GSLs are an important membrane component which play important roles in forming functional membranous microdomains. Synthesis of GSLs is separated into two phases: (1) CER synthesis and (2) glycosylation (Fig. 25.2). Hydrophobic interactions between the ceramide part of GSLs and other membrane components, such as cholesterol, proteins, and sphingomyelin, are important for determining the functions of microdomains [109,110,111,112,113]. The heterogeneity of GSLs is attributable to either glycan or ceramide compositions [114, 115]. The glycan part of a GSL can be monosaccharide, such as glucose and galactose, or oligosaccharide such as lactose, forming glucosyl-ceramide (GlcCer), galactosylceramide (GalCer), and lactosylceramide (LacCer), respectively. The ceramide part of a GSL can be composed of either hydroxylated or non-hydroxylated forms of fatty acids with C16 to C24. Aberrant expression of GSLs has been reported in many cancers, including breast, endometrial, and lung, and may be due to dysregulated expression of ceramide synthases (CERSs), GTs, and fatty acid-2-hydroxylases (FA2H) [116,117,118,119,120,121,122]. Indeed, altered expression of these enzymes has been associated with tumor growth and metastasis [116, 117, 120, 121, 123].

There is limited information regarding GSL expression in CCA. A recent study using LC-MS/MS analysis revealed that GSLs were elevated in CCA tissues compared with the adjacent normal liver [53]. High level of hydroxylated fatty-containing GSL was associated with shorter survival of CCA patients, suggesting the role of fatty acid hydroxylation in tumor progression of CCA [53]. These findings suggest increased activity of GSL-associated enzymes, e.g., ceramide synthase and fatty acid hydroxylase, in CCA as well as potential prognostic implications. Further study, however, is needed in this regard.

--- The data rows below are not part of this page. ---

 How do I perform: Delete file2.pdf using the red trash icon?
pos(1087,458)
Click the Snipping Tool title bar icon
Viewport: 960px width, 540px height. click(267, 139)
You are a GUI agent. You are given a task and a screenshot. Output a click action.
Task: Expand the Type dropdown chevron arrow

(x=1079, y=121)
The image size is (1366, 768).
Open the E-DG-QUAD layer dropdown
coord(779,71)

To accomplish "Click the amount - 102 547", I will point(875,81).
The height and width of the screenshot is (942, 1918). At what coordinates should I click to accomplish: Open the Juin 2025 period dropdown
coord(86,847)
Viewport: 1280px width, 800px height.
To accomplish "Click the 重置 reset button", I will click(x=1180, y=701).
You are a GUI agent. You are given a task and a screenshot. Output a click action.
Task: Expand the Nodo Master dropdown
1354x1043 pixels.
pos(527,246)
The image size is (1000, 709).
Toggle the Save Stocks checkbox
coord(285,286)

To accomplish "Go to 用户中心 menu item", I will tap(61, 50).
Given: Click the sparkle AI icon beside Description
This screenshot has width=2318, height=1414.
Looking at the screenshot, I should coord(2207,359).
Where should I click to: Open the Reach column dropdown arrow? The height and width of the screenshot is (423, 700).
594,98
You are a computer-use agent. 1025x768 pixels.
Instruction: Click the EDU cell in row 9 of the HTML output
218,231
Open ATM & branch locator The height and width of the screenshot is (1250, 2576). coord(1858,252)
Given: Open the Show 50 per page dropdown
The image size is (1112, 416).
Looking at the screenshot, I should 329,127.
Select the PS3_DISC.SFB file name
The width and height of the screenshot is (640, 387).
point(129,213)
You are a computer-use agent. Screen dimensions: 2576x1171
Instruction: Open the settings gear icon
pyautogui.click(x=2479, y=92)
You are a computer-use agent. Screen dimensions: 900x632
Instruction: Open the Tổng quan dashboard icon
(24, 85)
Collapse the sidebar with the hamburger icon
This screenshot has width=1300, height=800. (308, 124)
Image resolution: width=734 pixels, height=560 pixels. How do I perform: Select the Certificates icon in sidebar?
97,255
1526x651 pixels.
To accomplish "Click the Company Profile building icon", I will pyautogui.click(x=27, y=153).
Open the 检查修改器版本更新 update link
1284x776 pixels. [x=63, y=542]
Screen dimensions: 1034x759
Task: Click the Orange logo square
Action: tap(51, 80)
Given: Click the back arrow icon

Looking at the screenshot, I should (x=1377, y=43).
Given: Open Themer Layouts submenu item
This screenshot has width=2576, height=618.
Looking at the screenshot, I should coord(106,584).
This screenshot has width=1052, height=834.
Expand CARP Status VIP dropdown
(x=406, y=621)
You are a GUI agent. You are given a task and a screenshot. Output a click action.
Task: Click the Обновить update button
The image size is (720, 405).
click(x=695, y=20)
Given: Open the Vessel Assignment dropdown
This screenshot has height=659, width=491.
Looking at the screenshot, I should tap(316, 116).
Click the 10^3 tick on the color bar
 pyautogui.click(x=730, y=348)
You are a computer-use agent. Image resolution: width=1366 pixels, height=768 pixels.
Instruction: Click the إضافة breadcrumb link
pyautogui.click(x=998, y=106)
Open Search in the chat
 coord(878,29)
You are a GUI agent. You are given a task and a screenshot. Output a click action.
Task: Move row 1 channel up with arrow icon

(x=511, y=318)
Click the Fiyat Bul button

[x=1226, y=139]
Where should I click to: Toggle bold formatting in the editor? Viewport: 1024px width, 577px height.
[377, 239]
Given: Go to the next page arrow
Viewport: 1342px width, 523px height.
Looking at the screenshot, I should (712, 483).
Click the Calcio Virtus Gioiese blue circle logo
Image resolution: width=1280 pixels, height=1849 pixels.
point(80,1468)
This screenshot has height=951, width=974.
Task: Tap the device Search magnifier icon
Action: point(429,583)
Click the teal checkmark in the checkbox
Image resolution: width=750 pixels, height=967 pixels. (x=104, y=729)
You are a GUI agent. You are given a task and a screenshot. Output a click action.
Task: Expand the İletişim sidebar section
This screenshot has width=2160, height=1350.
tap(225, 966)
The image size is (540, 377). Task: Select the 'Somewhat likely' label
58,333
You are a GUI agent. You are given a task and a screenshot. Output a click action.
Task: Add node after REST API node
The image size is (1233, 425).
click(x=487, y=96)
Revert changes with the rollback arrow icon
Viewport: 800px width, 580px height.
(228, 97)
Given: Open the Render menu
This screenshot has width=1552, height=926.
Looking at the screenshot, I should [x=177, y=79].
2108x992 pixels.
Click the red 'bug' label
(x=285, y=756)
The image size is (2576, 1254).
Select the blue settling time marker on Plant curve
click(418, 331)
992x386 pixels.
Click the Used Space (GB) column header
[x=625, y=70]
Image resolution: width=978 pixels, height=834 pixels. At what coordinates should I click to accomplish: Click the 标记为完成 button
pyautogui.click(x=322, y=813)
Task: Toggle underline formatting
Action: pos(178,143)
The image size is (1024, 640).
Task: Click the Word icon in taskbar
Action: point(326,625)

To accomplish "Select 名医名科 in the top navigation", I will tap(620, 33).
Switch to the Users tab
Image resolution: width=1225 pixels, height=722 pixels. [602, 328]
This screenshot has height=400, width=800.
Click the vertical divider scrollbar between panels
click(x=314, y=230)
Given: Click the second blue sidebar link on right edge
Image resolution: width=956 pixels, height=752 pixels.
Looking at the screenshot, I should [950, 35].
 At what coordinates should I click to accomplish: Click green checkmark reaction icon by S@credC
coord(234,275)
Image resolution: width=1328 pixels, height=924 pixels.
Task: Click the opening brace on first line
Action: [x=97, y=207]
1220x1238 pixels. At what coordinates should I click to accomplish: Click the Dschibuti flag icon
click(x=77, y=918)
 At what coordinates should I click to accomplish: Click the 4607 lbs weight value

Conclusions and Perspectives

Glycoconjugates are one of the major components in cells that modulate key biological and physiological processes to maintain cellular homeostasis. Aberrant glycosylation of cell surface molecules alters cellular functions which can contribute to human diseases, including cancer. With the advanced technology in glycobiology research, several glycan structures and functions related to diseases have been revealed. The association of abnormal glycosylation patterns and aggressive phenotypes, e.g., tumor growth and metastasis, have been reported in CCA. Moreover, several CCA-associated glycans have been validated and are applicable for diagnosis and prognostic prediction. Directly targeting the synthesis of these glycans for cancer treatment, however, remains to be validated and is an area of ongoing investigation. A number of glycosylation inhibitors have been developed and studied for their antitumor activities, many of which appear to effectively suppress tumor growth and metastasis and enhance chemosensitivity of cancer cells. A combination of glycosylation inhibitors with other therapeutic agents or therapy may be a promising strategy to improve the treatment of CCA.

Further research into the molecular basis of glycosylation in CCA is expected to enhance understanding of cell-cell interactions, extracellular communications, and cancer immunology and which may reveal new targets for CCA treatment. Furthermore, the integration of large data analysis of glycomics/glycoproteomics and several other “-omics,” e.g., genomics, transcriptomics, proteomics as well as metabolomics, in CCA cell lines/tissues from patients will provide an avenue for greater impact on developing novel approaches for the screening, diagnosis, prognosis, and targeted treatment for this highly lethal malignancy.